## WORK TASK:
Where the records below begin, start copying, and stop after the line that contains "Task: Click the 553 heat map cell at 480ms"; reproduce every line exactly but omit pictures.

## GIVEN ENTRIES:
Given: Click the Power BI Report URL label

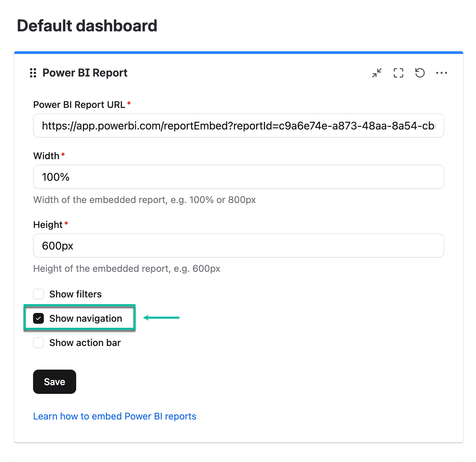Looking at the screenshot, I should click(79, 105).
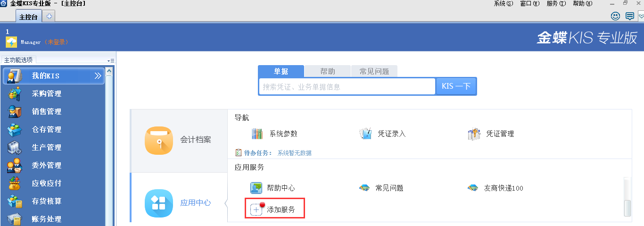Switch to the 常见问题 search tab
644x226 pixels.
374,71
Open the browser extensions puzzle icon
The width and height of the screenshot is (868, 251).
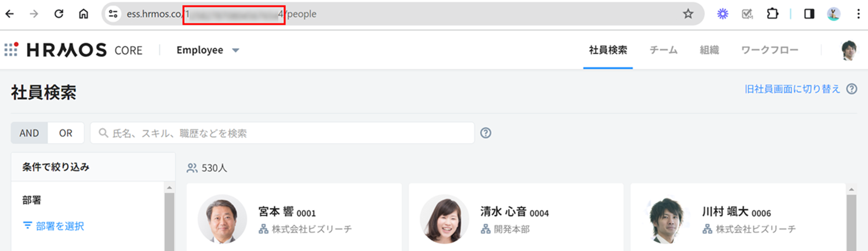click(x=772, y=14)
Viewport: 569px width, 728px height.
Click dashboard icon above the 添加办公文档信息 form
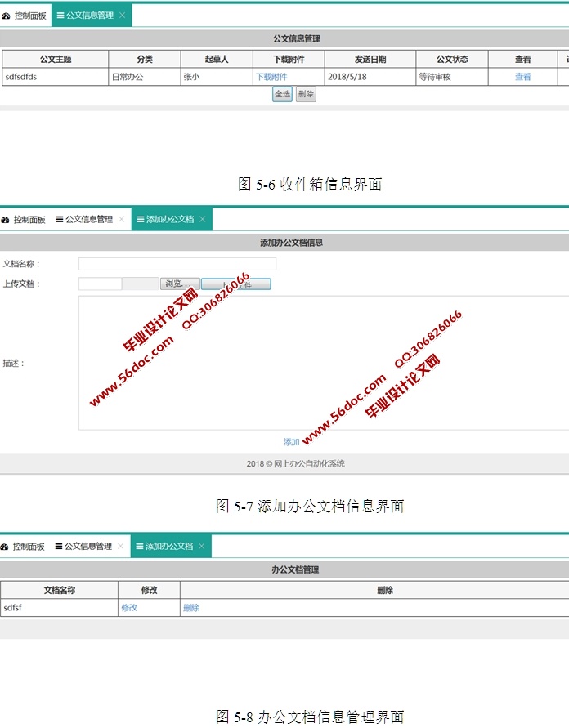click(6, 220)
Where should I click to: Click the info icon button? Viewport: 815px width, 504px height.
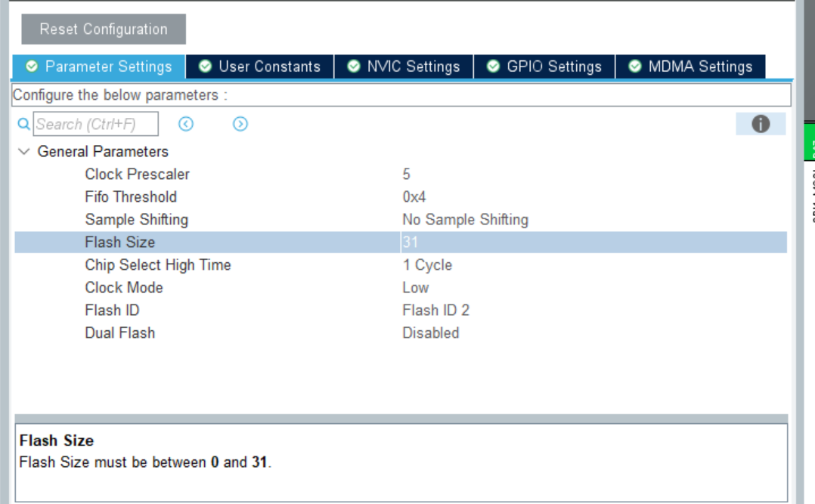click(760, 124)
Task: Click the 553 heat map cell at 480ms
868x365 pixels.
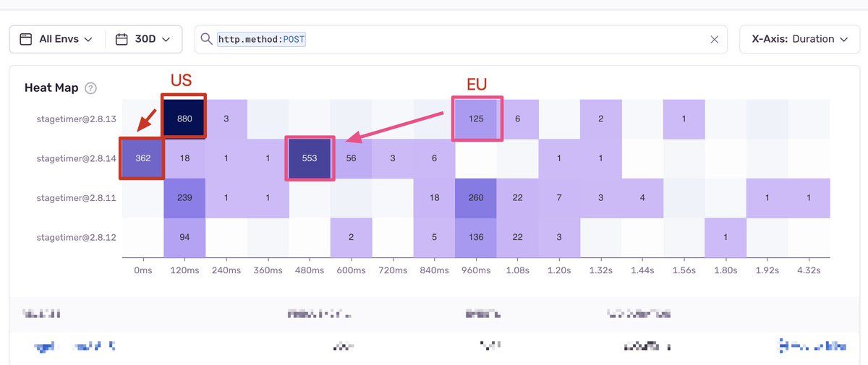Action: tap(310, 158)
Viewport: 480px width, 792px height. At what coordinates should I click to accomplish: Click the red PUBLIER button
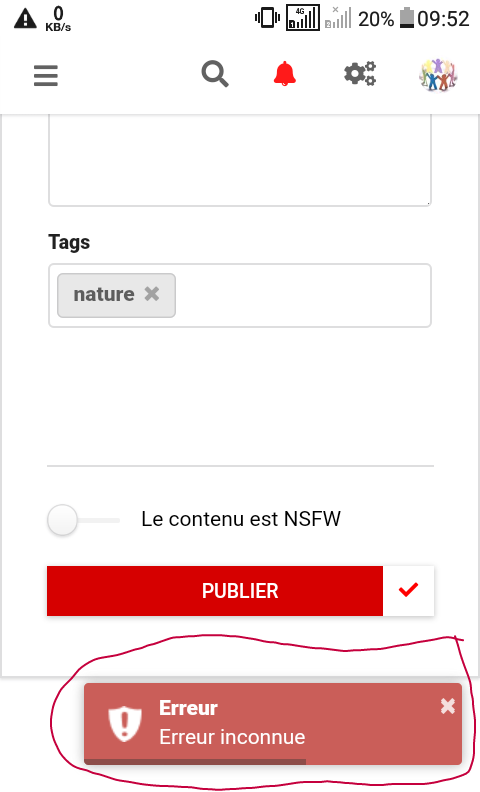tap(215, 591)
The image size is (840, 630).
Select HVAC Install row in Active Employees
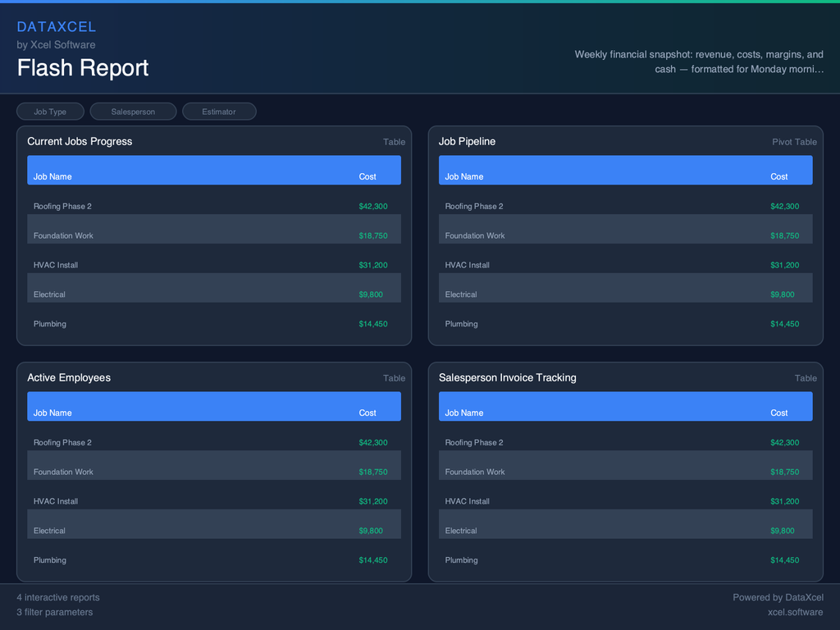coord(56,501)
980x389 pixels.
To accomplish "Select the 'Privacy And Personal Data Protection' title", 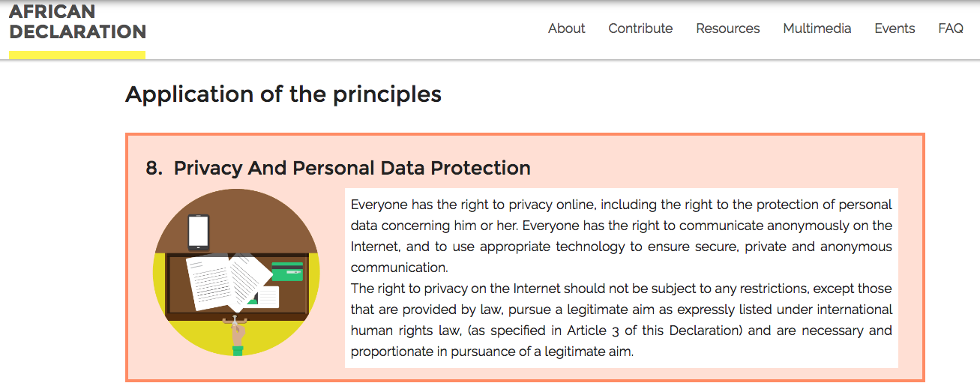I will (x=352, y=168).
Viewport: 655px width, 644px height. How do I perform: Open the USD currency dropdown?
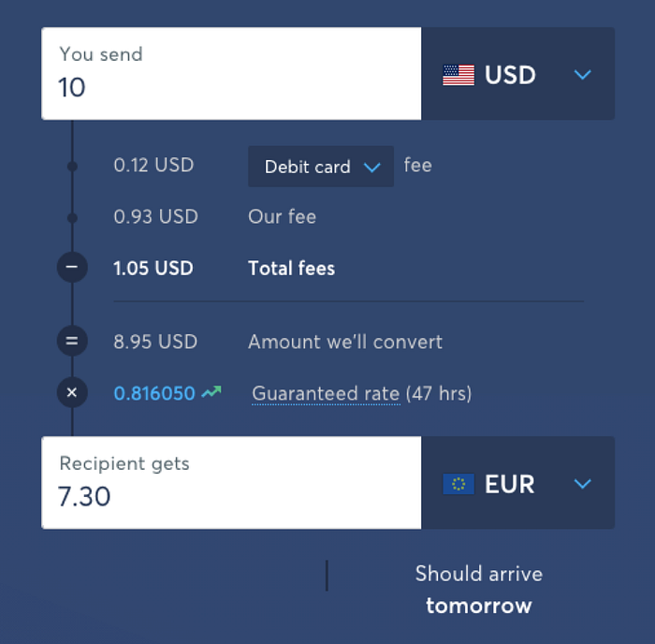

## ANSWER FOR THIS EXERCISE:
Given: Click the Power BI Report URL label

Looking at the screenshot, I should click(79, 105).
Switch to the 常见问题 search tab
644x226 pixels.
374,71
Open the browser extensions puzzle icon
The width and height of the screenshot is (868, 251).
click(x=772, y=14)
Viewport: 569px width, 728px height.
Click dashboard icon above the 添加办公文档信息 form
click(6, 220)
Where should I click to: Click the info icon button? Viewport: 815px width, 504px height.
click(760, 124)
Task: Click the 553 heat map cell at 480ms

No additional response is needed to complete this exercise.